On appeal, plaintiff argues that he has a constitutional right to timely disposition of his grievance. Additionally, Crawford asserts that the district court erred in concluding he failed to respond to the defendants' motion to dismiss, and in dismissing the suit after entry of default against the defendants.

5

The record shows that the district court set aside the clerk's entries of default against the defendants by order entered December 18, 1987. The record further reflects that the pro se plaintiff filed a response to the defendants' motion to dismiss on November 17, 1987.

6

Upon review, we affirm the judgment of the district court. Although there is no inherent constitutional right to a prison grievance proceeding, see Hewitt v. Helms, 459 U.S. 460, 467 (1983), mandatory language contained in a state's laws, procedures or rules may create a protected liberty interest. See Olim v. Wakinekona, 461 U.S. 238, 249 (1983); Beard v. Livesay, 798 F.2d 874, 876-79 (6th Cir.1986).
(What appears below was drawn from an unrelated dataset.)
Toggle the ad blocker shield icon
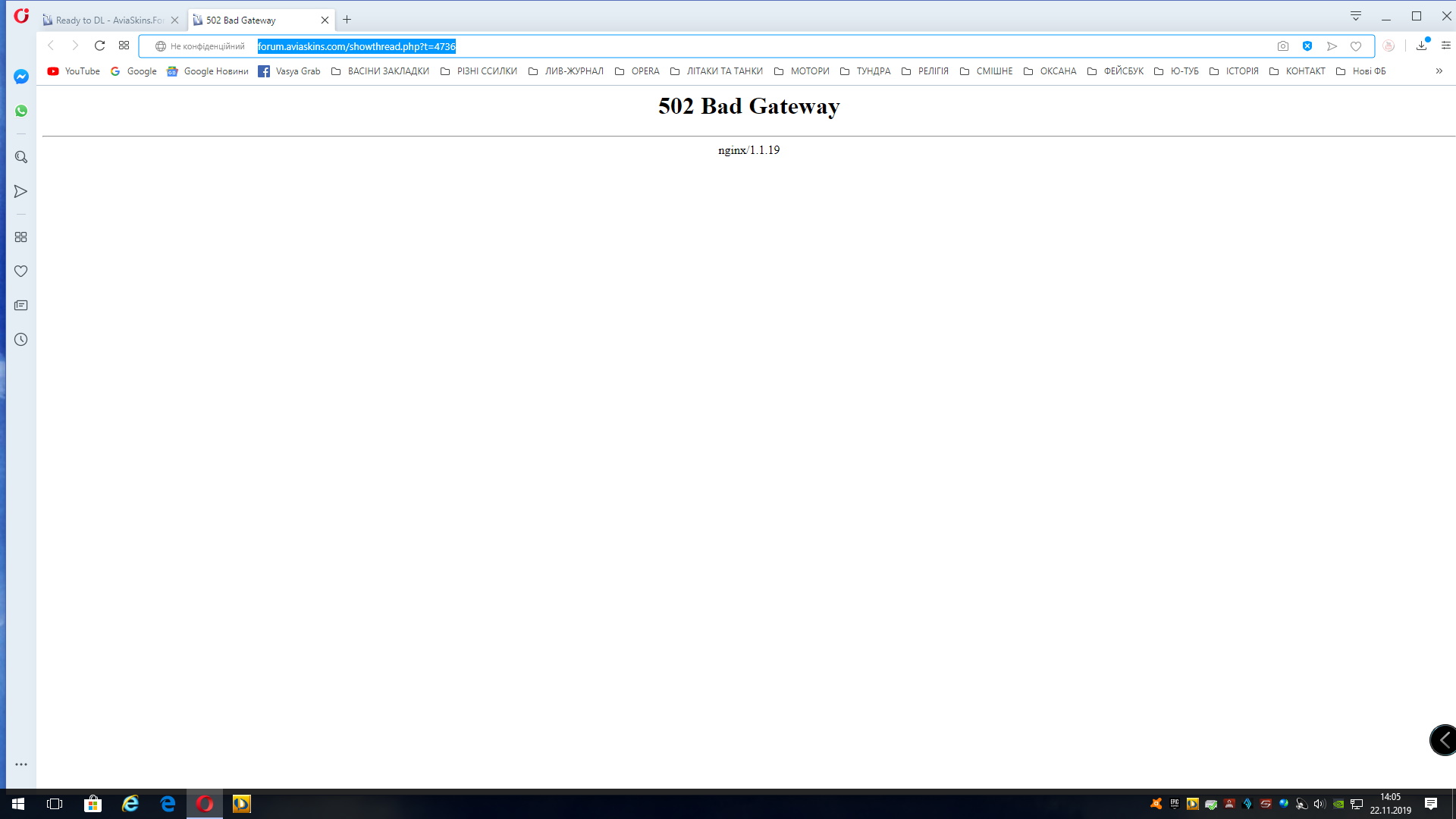 pyautogui.click(x=1307, y=46)
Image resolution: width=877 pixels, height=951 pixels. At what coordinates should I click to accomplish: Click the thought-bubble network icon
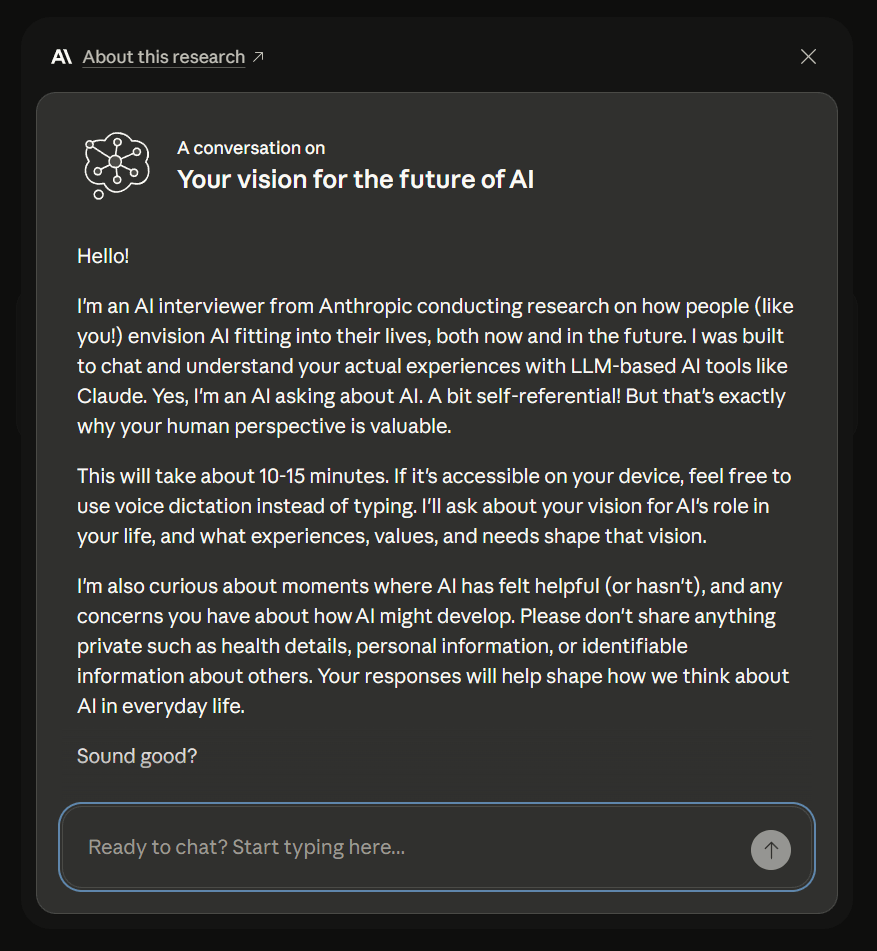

Even assuming that the plaintiff possessed such a state-created liberty interest in the prison grievance procedure, we conclude he received all the process due him under the Constitution, and thus his liberty interest was not denied arbitrarily. See Yashon v. Hunt, 825 F.2d 1016, 1022 (6th Cir.1987), cert. denied, 108 S.Ct. 2015 (1988); Childs v. Pellegrin, 822 F.2d 1382, 1386-87 (6th Cir.1987). Review of the record reveals that plaintiff had access to the grievance system and that his claims were resolved, although two of his claims were not processed because they were essentially identical to a prior claim already in progress.

7

Although the district court may have erred in concluding that the plaintiff failed to respond to the motion to dismiss, that oversight is without consequence as the district court held that the lack of response was merely an additional basis for the dismissal of the complaint.

8

Accordingly, the motion for appointment of counsel is denied, and the judgment of the district court is affirmed. Rule 9(b)(5), Rules of the Sixth Circuit.